- Opening Delimiter -

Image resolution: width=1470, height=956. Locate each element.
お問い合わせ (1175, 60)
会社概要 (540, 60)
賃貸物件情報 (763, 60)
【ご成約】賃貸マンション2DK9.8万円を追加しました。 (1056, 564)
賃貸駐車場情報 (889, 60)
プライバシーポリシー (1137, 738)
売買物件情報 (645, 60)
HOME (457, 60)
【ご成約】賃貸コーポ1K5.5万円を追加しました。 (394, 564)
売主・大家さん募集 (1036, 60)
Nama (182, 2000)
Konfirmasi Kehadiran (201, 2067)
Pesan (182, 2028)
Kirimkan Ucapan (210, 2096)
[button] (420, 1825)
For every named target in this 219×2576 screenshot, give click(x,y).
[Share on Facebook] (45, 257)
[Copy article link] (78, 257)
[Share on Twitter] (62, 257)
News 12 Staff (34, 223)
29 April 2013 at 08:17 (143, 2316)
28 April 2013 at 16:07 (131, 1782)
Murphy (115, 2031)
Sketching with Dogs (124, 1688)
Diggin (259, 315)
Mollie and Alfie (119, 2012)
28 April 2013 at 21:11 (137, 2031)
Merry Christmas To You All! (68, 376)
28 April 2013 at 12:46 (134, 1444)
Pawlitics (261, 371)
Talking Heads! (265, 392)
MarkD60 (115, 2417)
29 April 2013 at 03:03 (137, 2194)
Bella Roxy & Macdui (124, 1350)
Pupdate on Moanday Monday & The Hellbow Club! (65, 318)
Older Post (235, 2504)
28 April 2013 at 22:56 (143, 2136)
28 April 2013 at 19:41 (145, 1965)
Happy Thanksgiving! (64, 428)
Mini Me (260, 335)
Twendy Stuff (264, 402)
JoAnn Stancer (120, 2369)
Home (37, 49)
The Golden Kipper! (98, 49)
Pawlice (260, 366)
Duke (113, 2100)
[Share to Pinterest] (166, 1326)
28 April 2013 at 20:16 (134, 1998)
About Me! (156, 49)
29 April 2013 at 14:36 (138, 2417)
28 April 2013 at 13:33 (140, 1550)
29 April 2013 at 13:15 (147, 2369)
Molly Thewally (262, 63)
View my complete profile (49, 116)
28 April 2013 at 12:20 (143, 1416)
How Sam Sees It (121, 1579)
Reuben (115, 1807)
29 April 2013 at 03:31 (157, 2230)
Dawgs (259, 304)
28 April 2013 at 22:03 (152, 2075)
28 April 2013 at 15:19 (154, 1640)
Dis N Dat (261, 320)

- Closing Delimiter -

_Task item_:
Print out the full listing above, word for word.

_Exercise response_:
Image resolution: width=1470, height=956. Locate each element.
お問い合わせ (1175, 60)
会社概要 (540, 60)
賃貸物件情報 (763, 60)
【ご成約】賃貸マンション2DK9.8万円を追加しました。 (1056, 564)
賃貸駐車場情報 (889, 60)
プライバシーポリシー (1137, 738)
売買物件情報 (645, 60)
HOME (457, 60)
【ご成約】賃貸コーポ1K5.5万円を追加しました。 (394, 564)
売主・大家さん募集 (1036, 60)
Nama (182, 2000)
Konfirmasi Kehadiran (201, 2067)
Pesan (182, 2028)
Kirimkan Ucapan (210, 2096)
[button] (420, 1825)
For every named target in this 219×2576 screenshot, give click(x,y).
[Share on Facebook] (45, 257)
[Copy article link] (78, 257)
[Share on Twitter] (62, 257)
News 12 Staff (34, 223)
29 April 2013 at 08:17 (143, 2316)
28 April 2013 at 16:07 (131, 1782)
Murphy (115, 2031)
Sketching with Dogs (124, 1688)
Diggin (259, 315)
Mollie and Alfie (119, 2012)
28 April 2013 at 21:11 (137, 2031)
Merry Christmas To You All! (68, 376)
28 April 2013 at 12:46 (134, 1444)
Pawlitics (261, 371)
Talking Heads! (265, 392)
MarkD60 (115, 2417)
29 April 2013 at 03:03 (137, 2194)
Bella Roxy & Macdui (124, 1350)
Pupdate on Moanday Monday & The Hellbow Club! (65, 318)
Older Post (235, 2504)
28 April 2013 at 22:56 (143, 2136)
28 April 2013 at 19:41 (145, 1965)
Happy Thanksgiving! (64, 428)
Mini Me (260, 335)
Twendy Stuff (264, 402)
JoAnn Stancer (120, 2369)
Home (37, 49)
The Golden Kipper! (98, 49)
Pawlice (260, 366)
Duke (113, 2100)
[Share to Pinterest] (166, 1326)
28 April 2013 at 20:16 (134, 1998)
About Me! (156, 49)
29 April 2013 at 14:36 (138, 2417)
28 April 2013 at 13:33 (140, 1550)
29 April 2013 at 13:15 (147, 2369)
Molly Thewally (262, 63)
View my complete profile (49, 116)
28 April 2013 at 12:20 (143, 1416)
How Sam Sees It (121, 1579)
Reuben (115, 1807)
29 April 2013 at 03:31 (157, 2230)
Dawgs (259, 304)
28 April 2013 at 22:03 (152, 2075)
28 April 2013 at 15:19 (154, 1640)
Dis N Dat (261, 320)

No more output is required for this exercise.